### Written tasks:
A: Answer the following from the NAS recovery account:
(i) On which port did telnet and ssh to the root user work?
(ii) How much RAM did the device come with?
(iii) What size of swap file was created on the external SATA SSD?
B: Reproduce the passage of the NAS recovery account between "btrfs check --repair  /dev/mapper/vg0-lv0" and "all was normal.", inclusive.

### Source document:
Fortunately both telnet and ssh to root user on port 9222 with the previously set admin password worked.

I tried Terra-master support, and got exactly the level of support I expected. They suggested I reboot. I explained I did. They suggested I reboot again. And again. And again. Ok, enough of this. I'm on my own.

BTRFS is the file system used in this NAS. Attempting to manually mount the file system from command line resulted in a superblock error:

mount -t btrfs -o ro,usebackuproot /dev/mapper/vg0-lv0 /mnt/jdraidrecovery/
mount: /mnt/jdraidrecovery: can't read superblock on /dev/mapper/vg0-lv0.

I tried doing a read-only check:

btrfs check  /dev/mapper/vg0-lv0

That quickly failed due to RAM exhaustion. It came with 4GB RAM and it would seem that is no where enough to check a 50TB RAID. There is supposed to be a low mem checker mode, but that didn't appear to be available on the installed btrfs utilities. That would explain why a reboot wasn't recovering the NAS. From the logs it looks like recovery was started but was quickly killed by the OS for exhausting RAM.

The fix:

Mount an external SATA SSD via USB adapter and create a 16GB swap file and then manually set the OS to swapon that.

btrfs check --clear-space-cache v2 /dev/mapper/vg0-lv0 

btrfs check --repair  /dev/mapper/vg0-lv0


This took 5 hours+ to complete. However when competed I was able to manually mount the RAID device. Then reboot and all was normal.

Generally I'm quite pleased with this device. It offered a 10Gbps ethernet port at a very competitive price point. However the price you pay for that cheapness is having to figure problems like this on your own.

### Source data:
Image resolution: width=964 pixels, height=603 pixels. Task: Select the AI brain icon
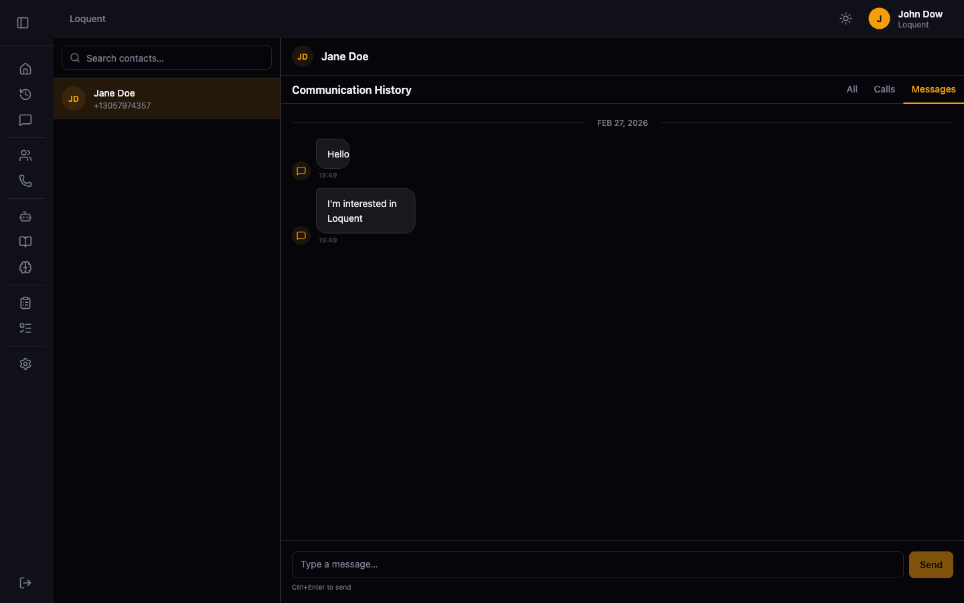(x=25, y=267)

### Task-by-task solutions:
A:
(i) Port 9222
(ii) 4GB
(iii) 16GB

B:
btrfs check --repair  /dev/mapper/vg0-lv0


This took 5 hours+ to complete. However when competed I was able to manually mount the RAID device. Then reboot and all was normal.